Advanced Performance Tuning – 4 :: Designing for better performance contd…
Few months back, I was working with one of my customers, who was engaged by his client to design a Survey Module. Nothing very fancy about the module, but the kind of reports that were to be delivered made it really tricky.
Let me explain the requirements first: When customers click on a Survey Link, they are redirected to a web page. This page has 20 questions; for each question, customers are supposed to provide a rating between 1 and 5, both inclusive. Of course, customers can skip any question they do not want to rate; and finally, there will be a text box where they can enter their comments. Click on Save, and the data gets saved into a database. Pretty straight-forward, isn’t it?

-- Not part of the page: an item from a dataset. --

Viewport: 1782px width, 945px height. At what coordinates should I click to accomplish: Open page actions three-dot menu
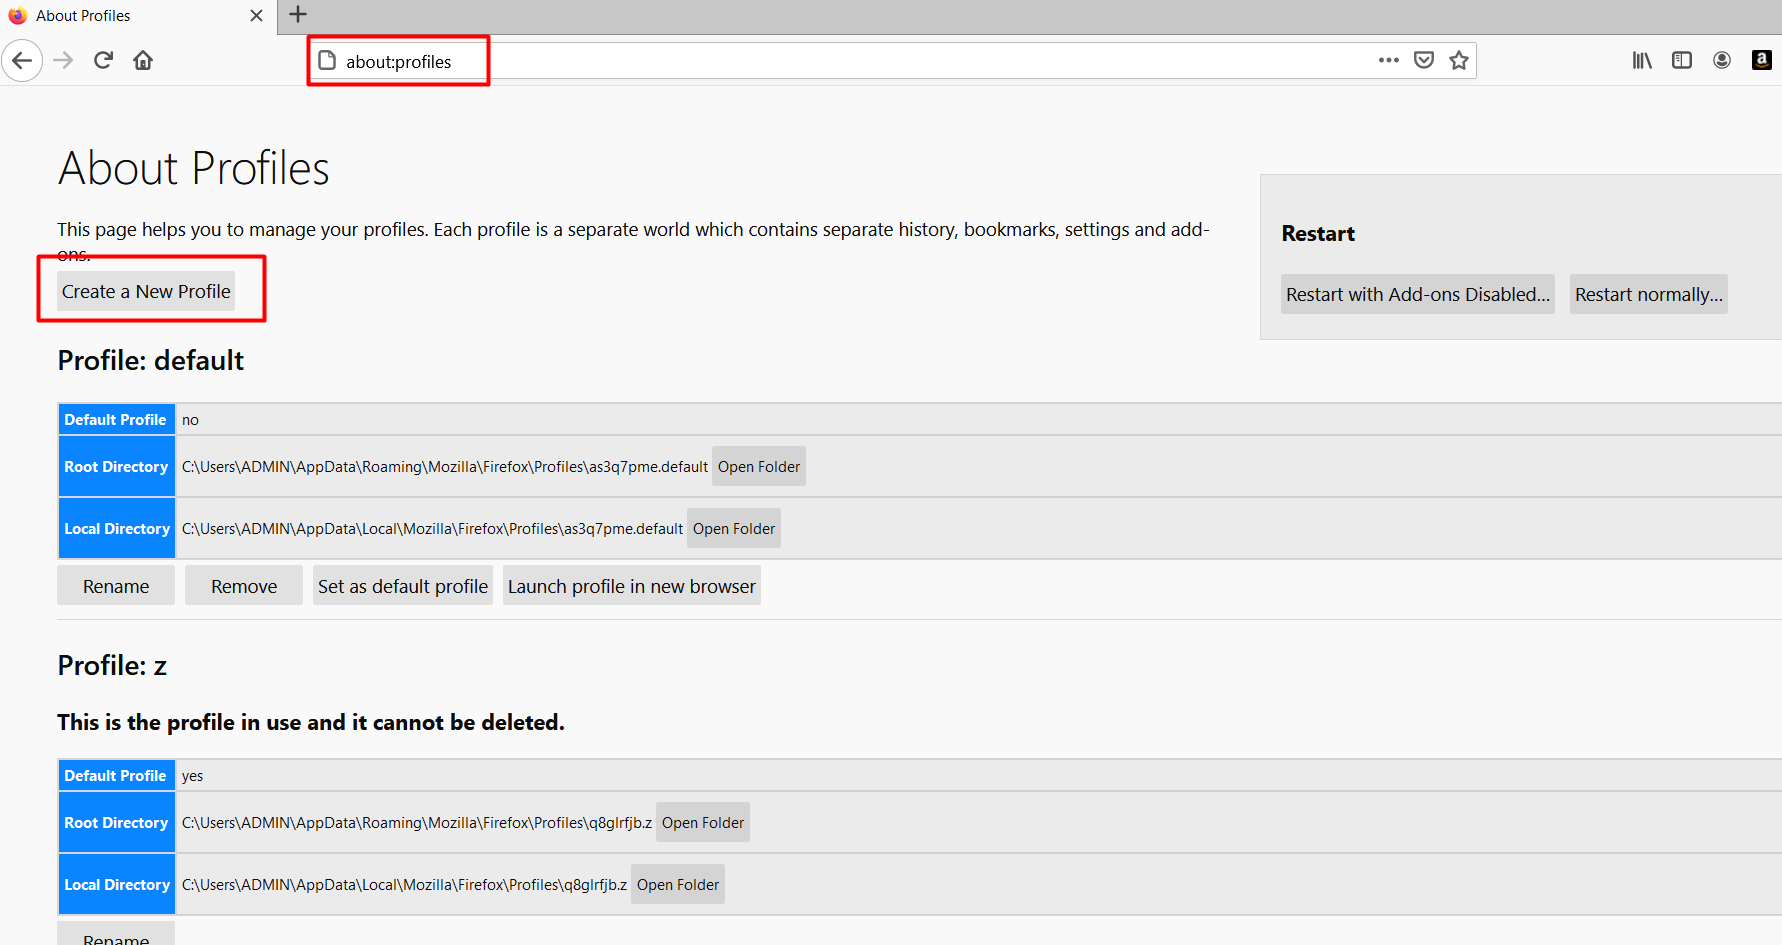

My customer designed the database schema such that the main tables that had the Survey Results was designed as below:
CREATE TABLE Surveys (
SurveyID INT IDENTITY(1,1) NOT NULL,
RefNo CHAR(10) NOT NULL,
SurveyDate DATETIME NOT NULL,
...
CONSTRAINT [PK_Surveys] PRIMARY KEY CLUSTERED
( [SurveyID] ASC ),
CONSTRAINT [CK_RefNo] UNIQUE NONCLUSTERED
( [RefNo] ASC )
)
GO
CREATE TABLE SurveyResults (
SurveyID INT NOT NULL,
Answer1 SMALLINT NULL,
Answer2 INT NULL,
Answer3 INT NULL,
Answer4 INT NULL,
Answer5 INT NULL,
Answer6 INT NULL,
Answer7 INT NULL,
Answer8 INT NULL,
Answer9 INT NULL,
Answer10 INT NULL,
Answer11 INT NULL,
Answer12 INT NULL,
Answer13 INT NULL,
Answer14 INT NULL,
Answer15 INT NULL,
Answer16 INT NULL,
Answer17 INT NULL,
Answer18 INT NULL,
Answer19 INT NULL,
Answer20 INT NULL )
GO
CREATE TABLE SurveyComments (
SurveyID INT NOT NULL,
Comments VARCHAR(500) NULL )
GO
I must say, the design was very impressive, and, added to that, appropriate indexes made the Reporting data retrieval very fast.
And then, one fine day, their client asked them to design a set of new Reports; they coded the stored procedures and queries, but unfortunately, they were unable to get these queries perform as expected. Some of the requirements that were shared with me were:
-
List of Surveys where customers had rated 4 or 5 in at least 10 questions.
-
List of Surveys where customers had rated 2 or less in at most 5 questions.
-
List of Surveys where customers had rated 5 or 1 in all questions (possibly junk surveys).
-
List of Surveys where the average rating was 3 or more.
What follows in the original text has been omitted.